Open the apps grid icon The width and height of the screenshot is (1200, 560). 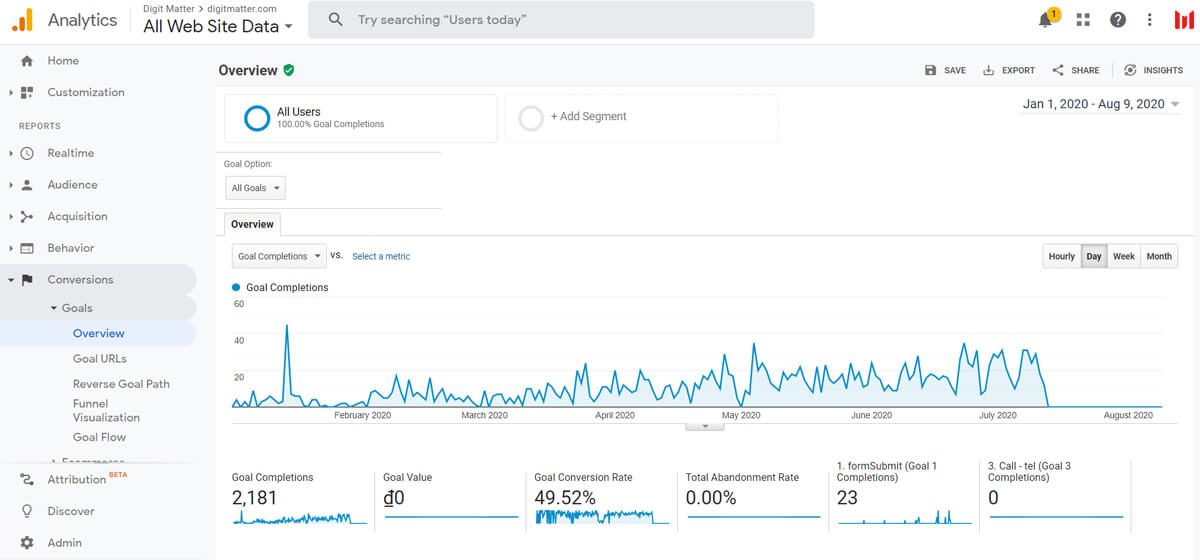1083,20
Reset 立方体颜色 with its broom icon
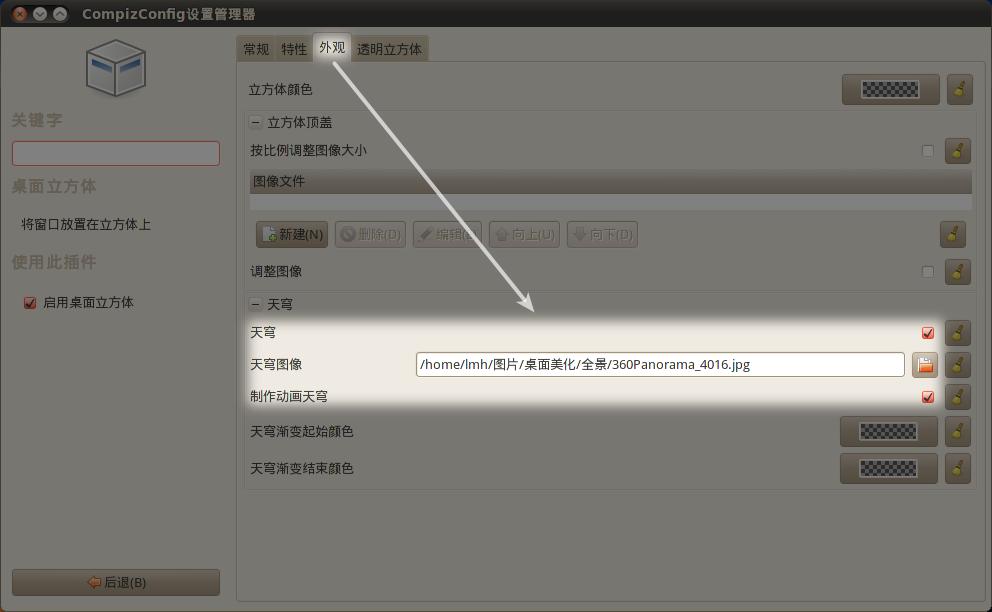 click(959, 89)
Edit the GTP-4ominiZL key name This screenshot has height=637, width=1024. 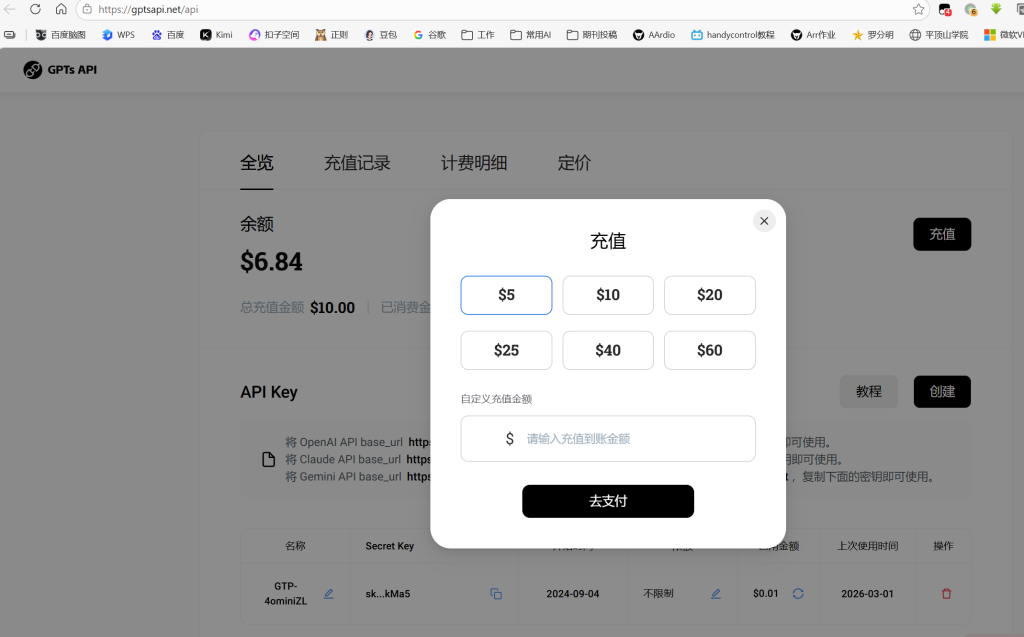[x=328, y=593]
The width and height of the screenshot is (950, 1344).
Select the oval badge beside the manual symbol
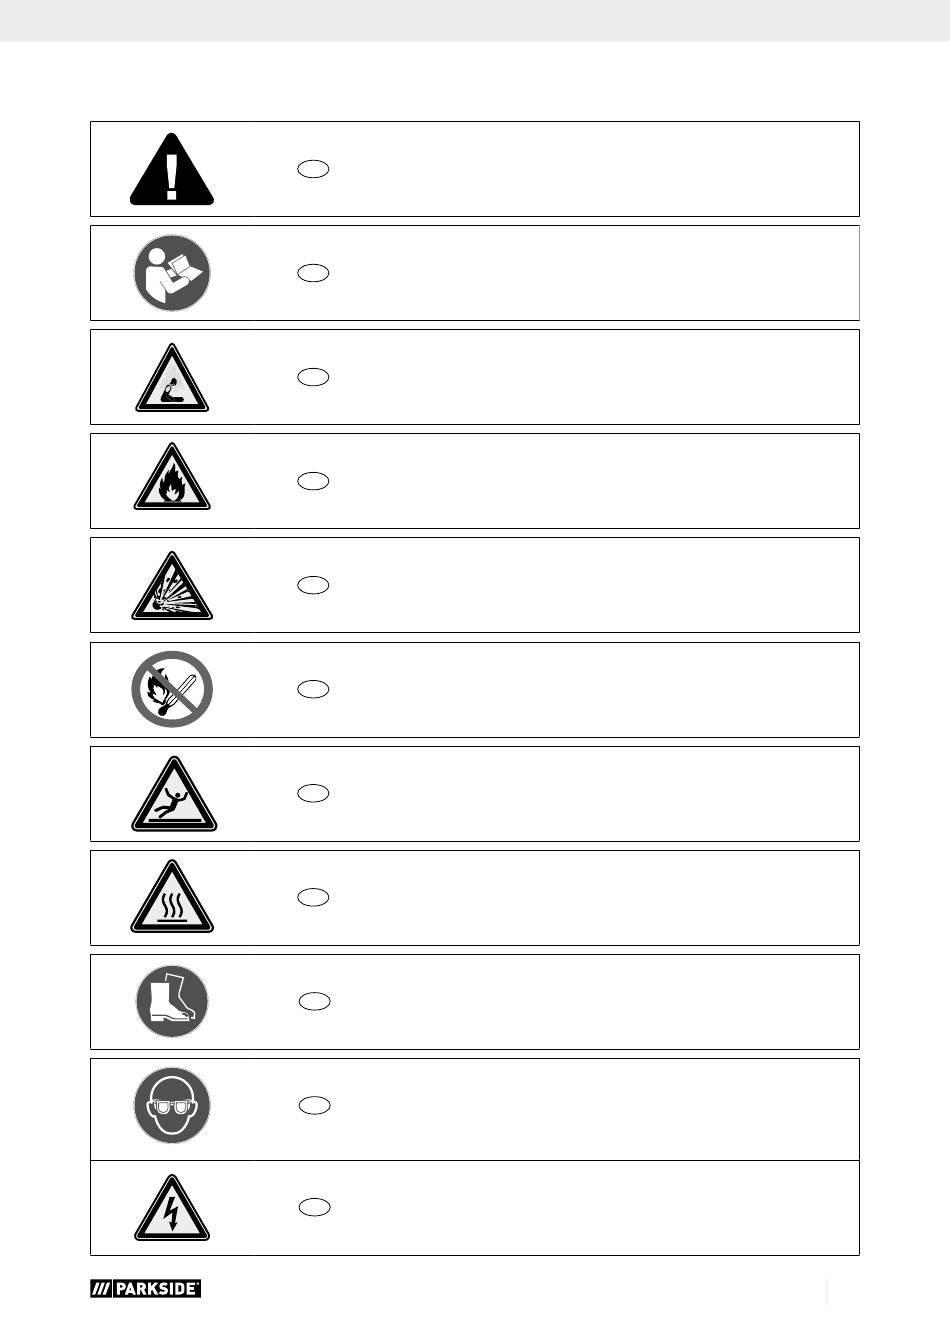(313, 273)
---
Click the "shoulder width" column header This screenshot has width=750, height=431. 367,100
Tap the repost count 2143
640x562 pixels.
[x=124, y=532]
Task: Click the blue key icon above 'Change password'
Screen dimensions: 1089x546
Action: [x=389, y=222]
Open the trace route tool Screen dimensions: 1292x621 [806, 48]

## What the exercise asks
Please reproduce the lines from the line with "width=750, height=431. 367,100" to the line with "Task: Click the", both ends included, exactly as they appear above.

## Written answer
Click the "shoulder width" column header This screenshot has width=750, height=431. 367,100
Tap the repost count 2143
640x562 pixels.
[x=124, y=532]
Task: Click the blue key icon above 'Change password'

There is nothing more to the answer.